TiDBデータベースからOceanBaseデータベースのMySQL互換モードへのデータ移行タスクを新規作成し、構造移行、全量移行、増分同期を通じて、ソースデータベースの既存業務データと増分データをターゲットデータベースへシームレスに移行できます。
注意
データ移行タスクが長期間非アクティブ状態(タスク状態が失敗、一時停止または完了)にある場合、増分ログの保持期間などの影響でタスクが復元できない可能性があります。データ移行システムは、非アクティブ状態が7日間を超えるタスクを自動的に解放し、関連リソースを回収します。タスクにアラートを設定し、タスク関連の異常を速やかに処理することを推奨します。
背景
TiDBデータベースは、オンライントランザクション処理とオンライン分析処理(Hybrid Transactional and Analytical Processing、HTAP)をサポートする統合型分散データベース製品です。

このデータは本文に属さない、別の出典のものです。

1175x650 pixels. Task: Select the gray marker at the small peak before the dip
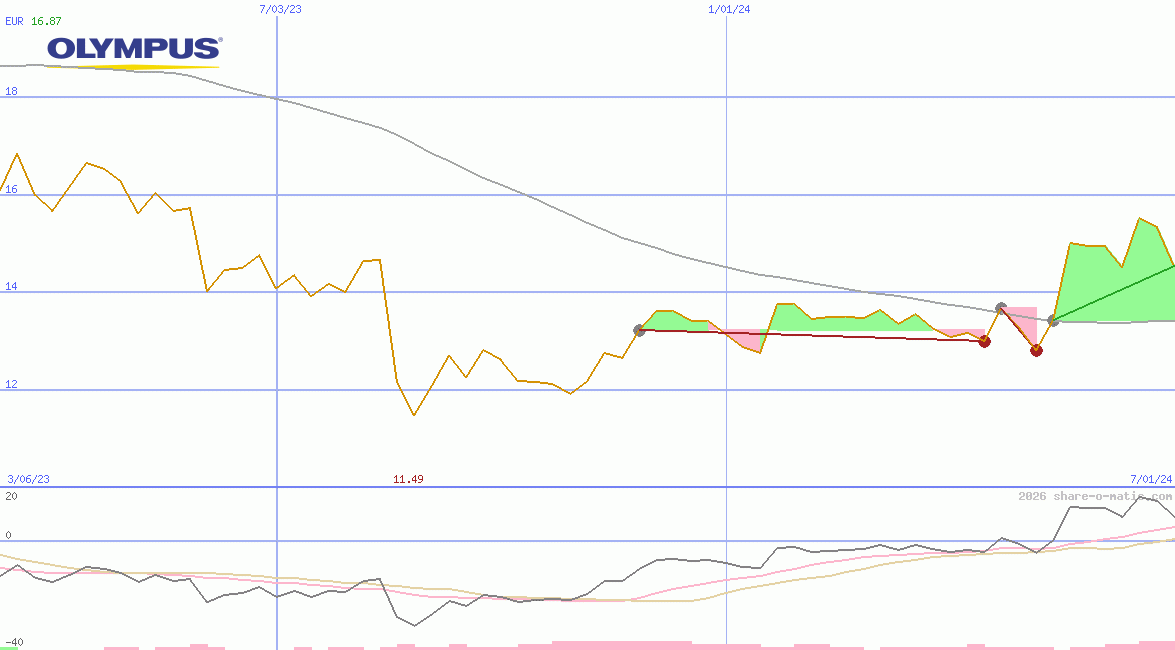tap(1001, 308)
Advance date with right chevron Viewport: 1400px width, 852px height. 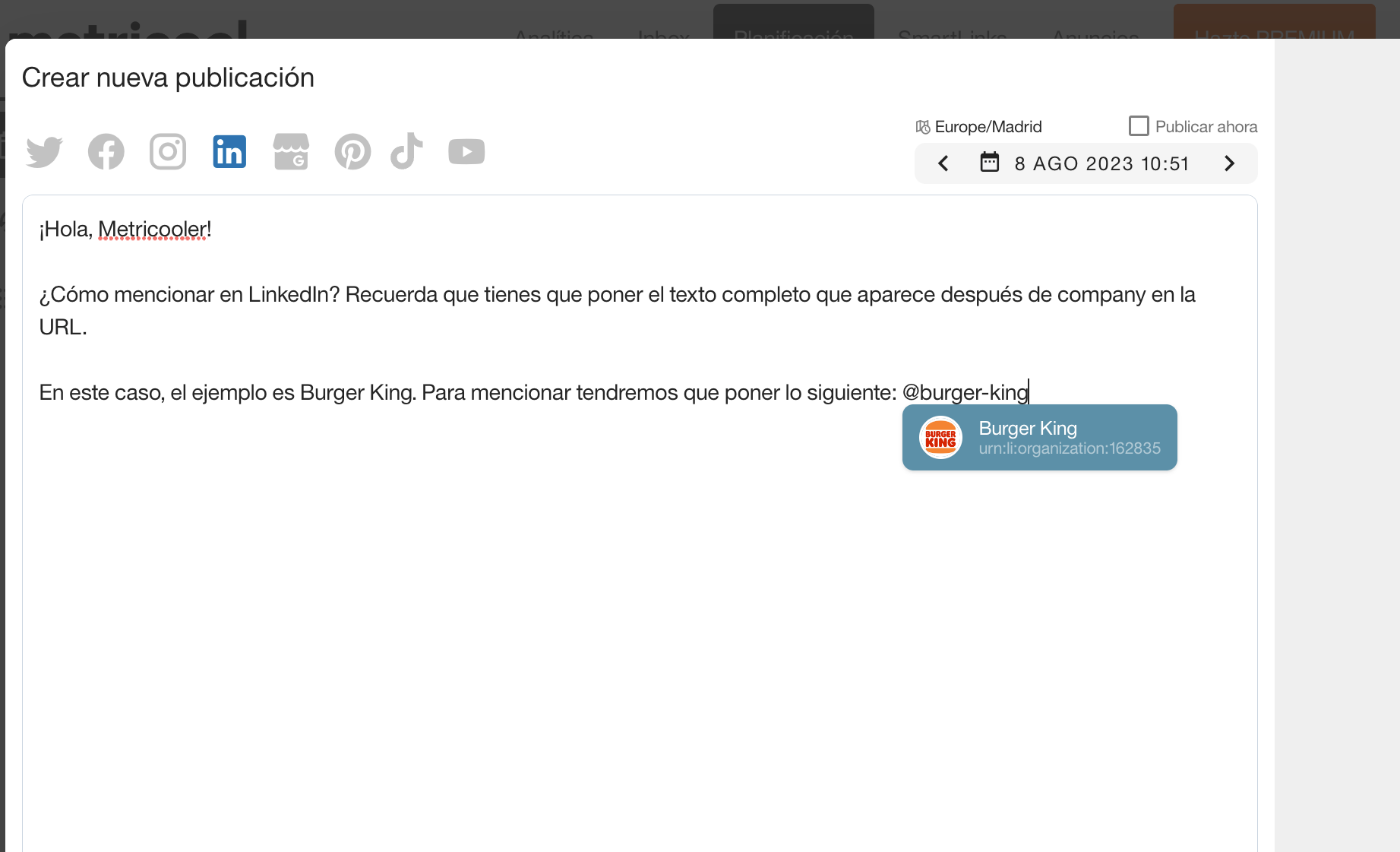click(x=1229, y=163)
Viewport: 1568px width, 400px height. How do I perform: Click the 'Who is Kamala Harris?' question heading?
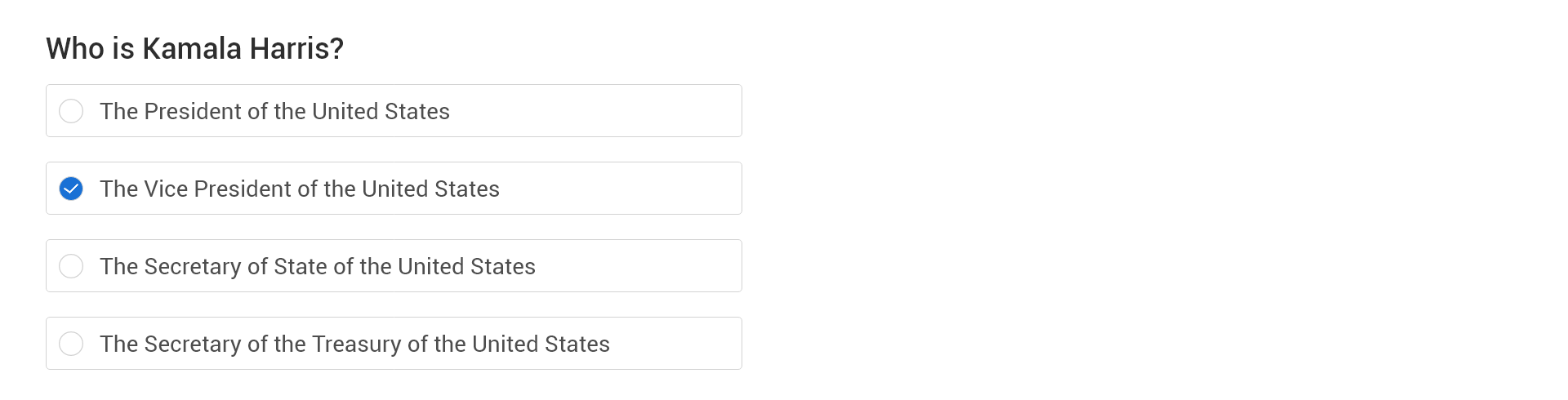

TiDBデータベースからOceanBaseデータベースのMySQL互換モードへの増分データ同期を実現するには、TiCDCクラスタとKafkaクラスタをデプロイする必要があります。

TiCDCは、TiDBデータベースの増分データ同期ツールであり、PDクラスタ(TiDBクラスタのスケジューリングモジュールで、通常3つのPDノードで構成される)を介して高可用性を実現します。TiKV ServerはTiDBクラスタ内のTiKVノードであり、変更ログ形式で変更データをTiCDCクラスタに自発的に送信します。TiCDCツールは、複数のTiCDCプロセスを通じてTiKVノードのデータを取得・処理した後、Kafkaクラスタに同期します。Kafkaクラスタは、TiCDCツールが変換したTiDBデータベースの増分ログ情報を保存し、データ移行時に増分データ同期を実行する際に、Kafkaクラスタから対応するデータを取得し、OceanBaseデータベースのMySQL互換モードへリアルタイムでデータを移行します。新規TiDBデータソース作成時にKafkaデータソースを紐づけていない場合は、増分同期を実行できません。
前提条件
ソース側のデータベースインスタンスが作成済みであること。
ターゲット側のOceanBaseデータベースのクラスタとテナントが作成済みであること。詳細については、インスタンスの作成およびテナントの作成をご参照ください。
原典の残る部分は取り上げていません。